A Sequential Ultrafiltration Method to Enhance the Accuracy and Throughput in Plasma Protein Binding Tests.

Abstract

Objectives: Ultrafiltration (UF) is widely accepted as a method for assessing the plasma protein binding (PPB) of drugs. However, it is vulnerable to non-specific binding (NSB) to the device, which can result in inaccuracies. This study presents a straightforward, high-throughput modified UF method aimed at minimizing bias due to NSB. Methods: The modified UF method, sequential UF, features the addition of a 2 min pre-UF phase designed to saturate the NSB in the device, followed by the main 20 min UF procedure, compared to the conventional UF method.
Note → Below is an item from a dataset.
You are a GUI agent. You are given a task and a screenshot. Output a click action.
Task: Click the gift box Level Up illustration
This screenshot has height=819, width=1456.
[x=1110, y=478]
To evaluate the feasibility of this sequential UF method, we measured the PPB of nine compounds using sequential UF and compared these results to those obtained with the conventional mass balance UF method, recognized as a standard for NSB correction. Results: The PPB values determined through sequential UF were generally consistent with those derived from the mass balance UF method. The fold differences ranged from 97.9% to 113.8%, with an average of 103.5%. No significant differences were observed between the two methods for all compounds, with the exception of quercetin, which showed an unusually high PPB. Conclusions: Sequential UF was effective in correcting NSB to the device while providing advantages in terms of simplicity and efficiency.